Yes for civil unions; no for marriage equality.
President Rodrigo R. Duterte is said to support civil unions but not same-sex marriage, Malacañang said, just after the Supreme Court (SC) wrapped up oral arguments questioning barring same-sex marriage in the Philippines.
In June, the SC heard oral arguments on a petition filed in 2015 by Atty. Jesus Falcis III that is asking the High Court to declare Articles 1 and 2 of the Family Code unconstitutional. The provisions of the 31-year-old law limits marriage between a man and a woman. However, the 1987 Constitution does not categorically state that a marriage must be only between a man and a woman.
According to Duterte’s spokesperson, Harry Roque, the President is only against same-sex marriage but not against civil partnerships.
Roque’s statement also came at the heels of the release of the results of the Social Weather Stations (SWS) survey that showed that a big percentage of Filipinos still oppose civil unions.

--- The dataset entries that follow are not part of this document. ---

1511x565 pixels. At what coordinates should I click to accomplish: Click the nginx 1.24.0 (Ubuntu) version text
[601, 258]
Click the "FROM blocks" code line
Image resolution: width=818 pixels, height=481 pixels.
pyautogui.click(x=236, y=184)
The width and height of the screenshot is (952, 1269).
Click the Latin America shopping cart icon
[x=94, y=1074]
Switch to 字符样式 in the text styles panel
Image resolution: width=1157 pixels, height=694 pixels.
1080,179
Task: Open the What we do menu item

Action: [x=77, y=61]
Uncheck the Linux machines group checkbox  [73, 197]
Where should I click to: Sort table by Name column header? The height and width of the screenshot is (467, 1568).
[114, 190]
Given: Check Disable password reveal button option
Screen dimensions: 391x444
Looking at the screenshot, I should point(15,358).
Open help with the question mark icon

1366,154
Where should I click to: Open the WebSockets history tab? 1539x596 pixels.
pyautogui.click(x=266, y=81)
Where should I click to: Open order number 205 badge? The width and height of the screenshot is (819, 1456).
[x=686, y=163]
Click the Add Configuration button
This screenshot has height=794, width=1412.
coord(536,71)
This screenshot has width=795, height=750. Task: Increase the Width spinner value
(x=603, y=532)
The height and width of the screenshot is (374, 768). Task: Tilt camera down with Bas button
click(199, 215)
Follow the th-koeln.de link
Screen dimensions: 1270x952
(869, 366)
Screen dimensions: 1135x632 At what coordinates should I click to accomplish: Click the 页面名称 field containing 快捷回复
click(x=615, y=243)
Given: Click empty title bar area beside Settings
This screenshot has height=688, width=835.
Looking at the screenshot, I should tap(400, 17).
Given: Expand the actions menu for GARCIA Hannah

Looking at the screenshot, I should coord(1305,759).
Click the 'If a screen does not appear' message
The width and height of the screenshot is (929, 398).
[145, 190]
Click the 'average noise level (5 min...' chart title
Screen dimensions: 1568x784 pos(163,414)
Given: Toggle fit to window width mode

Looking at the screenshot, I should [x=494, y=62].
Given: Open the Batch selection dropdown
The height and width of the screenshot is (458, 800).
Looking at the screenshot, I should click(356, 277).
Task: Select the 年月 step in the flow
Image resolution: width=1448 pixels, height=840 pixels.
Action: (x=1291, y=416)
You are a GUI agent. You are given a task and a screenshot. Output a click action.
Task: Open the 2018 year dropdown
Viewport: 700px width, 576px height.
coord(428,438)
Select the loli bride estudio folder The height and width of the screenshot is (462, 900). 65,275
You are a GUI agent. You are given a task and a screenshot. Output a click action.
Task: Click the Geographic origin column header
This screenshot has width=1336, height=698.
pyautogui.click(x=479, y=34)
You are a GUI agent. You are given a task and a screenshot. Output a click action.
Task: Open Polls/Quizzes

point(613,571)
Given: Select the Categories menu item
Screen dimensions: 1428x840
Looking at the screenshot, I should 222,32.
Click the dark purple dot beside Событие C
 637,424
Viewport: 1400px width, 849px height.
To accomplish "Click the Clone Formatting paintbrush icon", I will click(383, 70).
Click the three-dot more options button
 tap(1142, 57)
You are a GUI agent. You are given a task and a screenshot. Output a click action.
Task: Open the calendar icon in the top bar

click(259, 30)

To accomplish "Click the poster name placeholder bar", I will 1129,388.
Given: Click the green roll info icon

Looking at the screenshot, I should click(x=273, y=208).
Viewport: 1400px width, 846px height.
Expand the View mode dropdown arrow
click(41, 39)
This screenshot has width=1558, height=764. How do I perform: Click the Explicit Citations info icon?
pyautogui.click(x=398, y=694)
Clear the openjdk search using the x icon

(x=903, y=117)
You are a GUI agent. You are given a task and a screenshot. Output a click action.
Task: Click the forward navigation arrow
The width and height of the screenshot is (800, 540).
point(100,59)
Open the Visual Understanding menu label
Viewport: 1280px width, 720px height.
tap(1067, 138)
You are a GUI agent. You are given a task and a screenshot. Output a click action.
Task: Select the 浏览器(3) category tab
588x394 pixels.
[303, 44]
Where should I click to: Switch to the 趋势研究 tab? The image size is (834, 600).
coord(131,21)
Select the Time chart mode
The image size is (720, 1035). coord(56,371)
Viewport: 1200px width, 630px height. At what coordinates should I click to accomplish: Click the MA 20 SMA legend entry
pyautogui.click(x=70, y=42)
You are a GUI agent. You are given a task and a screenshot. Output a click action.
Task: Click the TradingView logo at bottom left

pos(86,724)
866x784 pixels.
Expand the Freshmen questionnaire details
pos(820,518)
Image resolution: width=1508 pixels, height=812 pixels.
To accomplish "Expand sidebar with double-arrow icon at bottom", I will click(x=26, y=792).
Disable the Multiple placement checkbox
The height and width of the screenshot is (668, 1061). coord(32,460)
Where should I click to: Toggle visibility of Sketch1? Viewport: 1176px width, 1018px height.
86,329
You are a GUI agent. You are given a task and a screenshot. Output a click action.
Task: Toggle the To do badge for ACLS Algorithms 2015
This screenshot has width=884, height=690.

The survey – done via face-to-face interviews from March 23 to 27, and which asked 1,200 respondents across the country whether or not they agree with the statement “there should be a law that will allow the civil union of two men or two women” – showed that at least 61% of the respondents said they would oppose a bill that would legalize this in the country. Among them, 44% said they strongly disagree, while 17% said they somewhat disagree. Meanwhile, 22% said they would support it, while 16% said they were still “undecided,”
(It is worth noting the wording used in the research, with the question asked pertaining “civil union” and not “same-sex marriage”. The two are often erroneously used interchangeably – Ed)
“Kung same-sex marriage po ang pinag-uusapan, pati po si Presidente, tutol sa same-sex marriage. Pero ‘yung (civil) union po, pabor po diyan si Presidente para lang maayos ‘yung iba’t ibang aspeto ng pagsasama ng kaparehong kasarian (Now if we’re talking about same-sex marriage, even Pres. Duterte opposes that. But with civil union, he supports that just to enable same-sex couples to remedy various aspects of their relationship),” Roque said in Maasin City.
This is not exactly the first time Duterte’s position on the matter was raised. As late as December 2017, his flip-flopping position was stressed when – speaking in Davao City at an LGBTQI yearend gathering – he said that “gusto ko ‘yung same-sex marriage. Ang problema, we will have to change the law (I support same-sex marriage. The problem is the need to change the law). But we can change the law. I don’t have a problem with man marrying a man.”
Already, a bill is being pushed in Congress to grant same-sex couples civil union. In the Lower House, Speaker Pantaleon Alvarez sponsored House Bill 6595 (or the proposed Civil Partnership Act) that eyes to afford same-sex partners with the rights to insurance, inheritance, adoption, property rights, and the right to take medical decisions.
Earlier, Rep. Geraldine Roman of the 1st District of Bataan, the first trans person to become member of Congress, said that she believes in “taking baby steps” as far as pushing for marriage equality is concerned.
Roman herself supports civil unions, and is one of the proponents of House Bill 6595, believing that passage of a bill proposing recognition of civil partnership of same-sex couples may achieve the end-goal (of same-sex marriage and civil union) all the same.